Peristiwa itu terjadi berkali-kali. Akhirnya, Amr menggantungkan pedang pada leher patung itu sambil berkata: “Hai Manat, demi Allah, aku tidak tahu siapa yang menganiayamu. Jika engkau memang sanggup, maka lindungilah dirimu sendiri dengan pedang ini...!” Malamnya Muadz dan kawan-kawan kembali mengambil patung itu, mengikatnya jadi satu dengan bangkai anjing, lalu membuangnya kembali ke tempat kotoran. Setelah menemukannya, Amr pun tersadar. “Seandainya engkau benar-benar tuhan, tentu engkau tidak sudi diikat bersama bangkai anjing di dalam comberan bergelimang kotoran seperti ini.” Dari sini, ia pun kemudian memeluk Islam.

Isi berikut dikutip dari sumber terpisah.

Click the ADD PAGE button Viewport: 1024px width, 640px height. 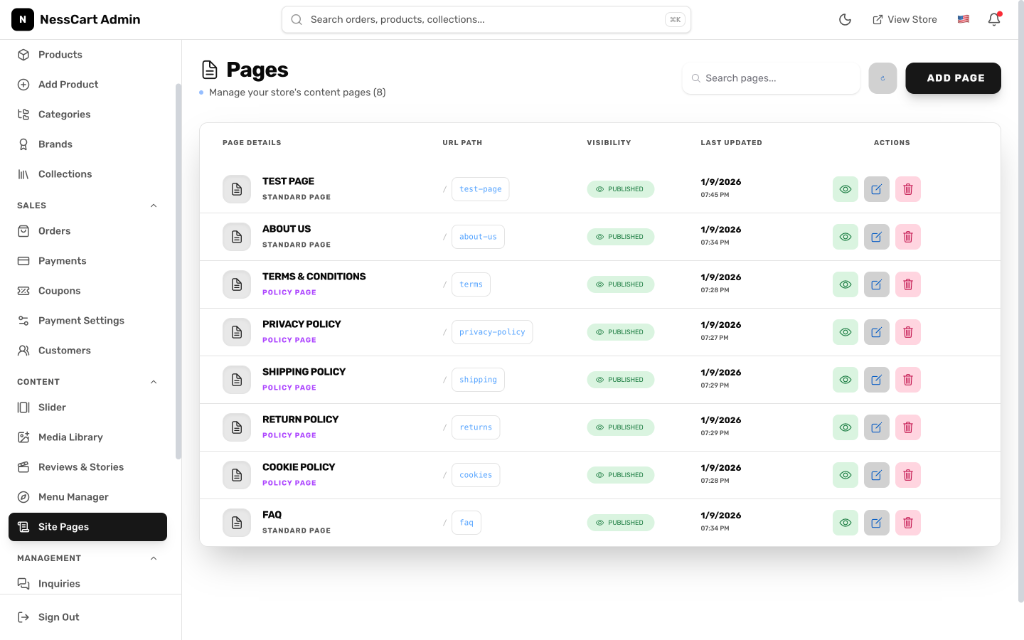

Setelah Nabi hijrah ke Yatsrib dan kemudian mengganti nama kota itu menjadi Madinah, Muadz banyak mendampingi Nabi dan menimba ilmu dari beliau, terutama dari aspek syariah. Dengan cepat Muadz menjadi salah seorang sahabat yang paling pandai membaca Alquran dan memahami isinya. Muadz belajar dengan tekun pada Rasulullah SAW. Beliau menimba ilmu dari sumber yang mulia. Muadz menjadi murid yang baik dari guru yang paling baik.
Tatkala delegasi raja-raja Yaman datang kepada Nabi menyatakan diri masuk Islam bersama rakyatnya, mereka meminta kepada Nabi untuk mengirim guru-guru mengajarkan agama kepada mereka. Nabi mengirim beberapa dai yang dipimpin oleh Muadz.
Tatkala melepas Muadz, Nabi bertanya, “Berdasarkan apa engkau menetapkan hukum hai Muadz?” Muadz menjawab, “Berdasarkan Kitab Allah.” “Jika tidak engkau temui dalam Kitab Allah?” tanya Nabi lagi. Muadz menjawab, “Dengan sunah Rasulullah.” “Jika tidak engkau temui juga dalam sunah Rasulullah?” Muadz tanpa ragu menjawab, “Aku berijtihad menggunakan akal pikiranku.” Nabi Muhammad SAW senang dan memuji Allah atas jawaban Muadz tersebut. Dialog inilah yang kemudian menjadi dasar hukum ijtihad para ulama.